Forum Purnawirawan Prajurit TNI mengirimkan surat kepada MPR dan DPR RI pada Senin, 2 Juni 2025. Surat tersebut berisi permintaan pemakzulan Wakil Presiden Gibran Rakabuming Raka.
Sekretaris Forum Purnawirawan Prajurit TNI, Bimo Satrio, membenarkan pengiriman surat tersebut. Ia menyatakan surat itu telah disetujui oleh Jenderal TNI (Purn) Try Sutrisno.
Tuntutan Pemakzulan Gibran
Meskipun forum purnawirawan memiliki delapan poin sikap, fokus utama surat tersebut adalah tuntutan pemakzulan Gibran. Poin kedelapan dalam pernyataan sikap menjadi dasar permintaan tersebut.
Poin tersebut berbunyi: “Mengusulkan pergantian Wakil Presiden kepada MPR karena keputusan MK terhadap Pasal 169 Huruf Q Undang-Undang Pemilu telah melanggar hukum acara MK dan Undang-Undang Kekuasaan Kehakiman.”
Surat tersebut ditandatangani oleh sejumlah purnawirawan tinggi TNI, termasuk Jenderal TNI (Purn) Fachrul Razi, Jenderal TNI (Purn) Tyasno Soedarto, Laksamana TNI (Purn) Slamet Soebijanto, Marsekal TNI (Purn) Hanafie Asnan, dan Jenderal TNI (Purn) Try Sutrisno.
Tanggapan DPR dan MPR
Sekjen DPR RI, Indra Iskandar, menyatakan belum menerima surat tersebut secara resmi melalui jalur persuratan Sekretariat Jenderal DPR. Ia berjanji akan melakukan pengecekan lebih lanjut terkait kebenaran stempel pada dokumen yang beredar.
Ketua MPR RI, Ahmad Muzani, sebelumnya telah menanggapi usulan pemakzulan Gibran. Ia menegaskan bahwa proses Pilpres 2024 telah berlangsung sesuai prosedur konstitusional.
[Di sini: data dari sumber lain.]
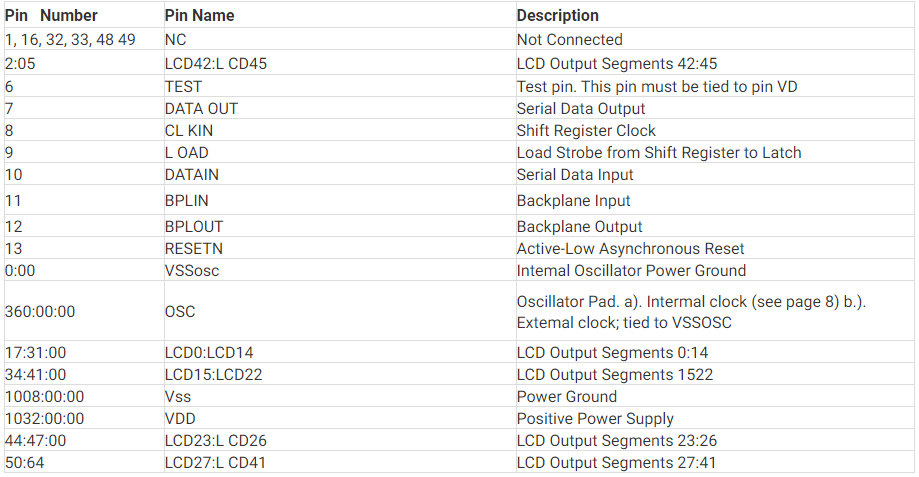Click the "Backplane Output" description cell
Muzani menekankan bahwa KPU telah menetapkan Prabowo Subianto-Gibran sebagai pemenang dan keputusan tersebut telah disahkan oleh Mahkamah Konstitusi (MK) setelah adanya gugatan.
Dengan demikian, menurut Muzani, Prabowo Subianto sebagai Presiden dan Gibran Rakabuming Raka sebagai Wakil Presiden merupakan pemimpin yang sah secara konstitusional.
Analisis Situasi Politik
Permintaan pemakzulan Gibran dari Forum Purnawirawan Prajurit TNI menimbulkan pertanyaan tentang dinamika politik terkini. Langkah ini dinilai sebagai tantangan terhadap legitimasi pemerintahan yang telah terbentuk.
Perlu dikaji lebih lanjut apakah terdapat dasar hukum yang kuat untuk mendukung tuntutan pemakzulan tersebut. Proses hukum dan konstitusional akan menjadi penentu kelanjutan isu ini.
Kejelasan prosedur dan mekanisme pemakzulan dalam konstitusi Indonesia juga perlu ditelaah. Langkah selanjutnya akan bergantung pada respon MPR dan DPR terhadap surat tersebut.
Situasi ini menunjukkan pentingnya menjaga stabilitas politik dan hukum di Indonesia. Proses demokrasi yang transparan dan akuntabel menjadi kunci dalam menyelesaikan permasalahan ini.
Ke depan, perlu adanya komunikasi yang lebih intensif antar lembaga negara untuk mencegah potensi konflik dan menjaga keutuhan NKRI.